„30 Jahre nach Tiananmen sind soziale Bewegungen in China unwahrscheinlich geworden“
MERICS und die Bundeszentrale für politische Bildung/bpb erinnerten am 3. Juni in Berlin mit einer Podiumsveranstaltung an die chinesische Demokratie- und Protestbewegung im Frühjahr 1989. Führende Chinaexperten aus Deutschland und den USA diskutieren die Bedeutung des 4. Juni 1989 für die aktuellen Entwicklungen in China mit Kristin Shi-Kupfer, Leiterin des Programmbereichs Politik, Gesellschaft und Medien am MERICS.
Professor Perry Link von der Princeton University und Herausgeber der Tiananmen-Papers, lebte im Frühjahr 1989 in Peking. Für ihn markiert die Niederschlagung der Proteste vom 4. Juni einen Wendepunkt in der Geschichte Chinas. „Die kommunistischen Führer, die sahen, dass ihre sozialistische Ideologie jetzt nutzlos war, setzten fortan auf ungezügeltes Geldverdienen, eine enge Form des Nationalismus und die Unterdrückung freien Denkens. Diese giftige Mischung hat China an den Rand eines Abgrunds gebracht.“
Felix Lee, langjähriger China-Korrespondent der taz und von Zeit-Online, sagt: „Wohlstand statt Freiheit - 30 Jahre nach Tiananmen funktioniert diese Formel immer schlechter. China dürfte schon bald wieder vor einer Zäsur stehen".
Professorin Sandra Heep, Expertin für chinesische Wirtschaft an der Hochschule Bremen, argumentiert: “In den 30 Jahren nach den Tiananmen-Protesten hat China immense wirtschaftliche Erfolge erzielt.

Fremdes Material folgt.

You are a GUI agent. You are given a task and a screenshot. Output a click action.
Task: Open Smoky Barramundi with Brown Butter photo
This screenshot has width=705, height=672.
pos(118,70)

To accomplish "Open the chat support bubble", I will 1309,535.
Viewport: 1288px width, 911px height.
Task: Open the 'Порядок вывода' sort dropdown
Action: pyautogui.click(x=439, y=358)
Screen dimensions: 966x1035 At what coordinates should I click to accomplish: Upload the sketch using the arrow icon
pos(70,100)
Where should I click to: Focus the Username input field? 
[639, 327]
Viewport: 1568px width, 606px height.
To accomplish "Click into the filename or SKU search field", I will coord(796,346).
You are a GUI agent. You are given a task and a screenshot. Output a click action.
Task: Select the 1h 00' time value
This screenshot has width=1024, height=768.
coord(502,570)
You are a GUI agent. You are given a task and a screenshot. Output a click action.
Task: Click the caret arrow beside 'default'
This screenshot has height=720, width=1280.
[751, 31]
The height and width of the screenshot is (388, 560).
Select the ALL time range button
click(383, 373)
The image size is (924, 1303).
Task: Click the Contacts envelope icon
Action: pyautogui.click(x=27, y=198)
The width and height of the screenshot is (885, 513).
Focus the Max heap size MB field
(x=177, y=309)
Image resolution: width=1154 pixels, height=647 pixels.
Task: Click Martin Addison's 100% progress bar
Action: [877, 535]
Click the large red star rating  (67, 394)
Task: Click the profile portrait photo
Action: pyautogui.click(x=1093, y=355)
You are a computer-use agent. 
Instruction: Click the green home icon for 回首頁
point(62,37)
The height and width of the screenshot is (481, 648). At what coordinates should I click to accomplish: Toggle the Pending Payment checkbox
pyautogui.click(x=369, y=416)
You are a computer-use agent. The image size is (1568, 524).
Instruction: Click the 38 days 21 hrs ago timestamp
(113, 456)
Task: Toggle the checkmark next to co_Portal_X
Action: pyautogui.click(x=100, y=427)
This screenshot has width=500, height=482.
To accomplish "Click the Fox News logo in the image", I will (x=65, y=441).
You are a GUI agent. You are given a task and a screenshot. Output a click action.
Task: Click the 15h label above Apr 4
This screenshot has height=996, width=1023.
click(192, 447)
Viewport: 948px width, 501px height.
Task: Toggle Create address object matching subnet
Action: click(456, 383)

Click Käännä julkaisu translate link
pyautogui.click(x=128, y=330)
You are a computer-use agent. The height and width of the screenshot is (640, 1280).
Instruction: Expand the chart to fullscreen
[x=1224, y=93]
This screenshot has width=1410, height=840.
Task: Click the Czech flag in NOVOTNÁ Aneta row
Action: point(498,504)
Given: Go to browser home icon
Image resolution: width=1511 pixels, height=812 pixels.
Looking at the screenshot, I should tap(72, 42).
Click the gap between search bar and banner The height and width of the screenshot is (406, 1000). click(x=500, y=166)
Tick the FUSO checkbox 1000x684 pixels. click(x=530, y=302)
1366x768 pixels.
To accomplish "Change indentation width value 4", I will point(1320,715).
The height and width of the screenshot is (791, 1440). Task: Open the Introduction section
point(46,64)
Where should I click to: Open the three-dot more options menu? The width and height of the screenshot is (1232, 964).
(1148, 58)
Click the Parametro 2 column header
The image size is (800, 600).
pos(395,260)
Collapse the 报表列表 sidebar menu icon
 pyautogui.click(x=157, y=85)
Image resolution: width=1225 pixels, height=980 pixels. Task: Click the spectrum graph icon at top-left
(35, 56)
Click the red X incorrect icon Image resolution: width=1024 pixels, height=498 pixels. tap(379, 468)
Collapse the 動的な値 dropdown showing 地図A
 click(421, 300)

Heute aber wachsen mit der zunehmenden politischen Repression auch die wirtschaftlichen Risiken.” Die Panelisten sind sich einig, dass soziale Bewegungen in naher Zukunft unwahrscheinlicher geworden sind. „Es kann aber immer etwas unvorhersehbares geschehen“, gibt Professor Daniel Leese, Sinologe und Historiker an der Universität Freiburg, zu bedenken.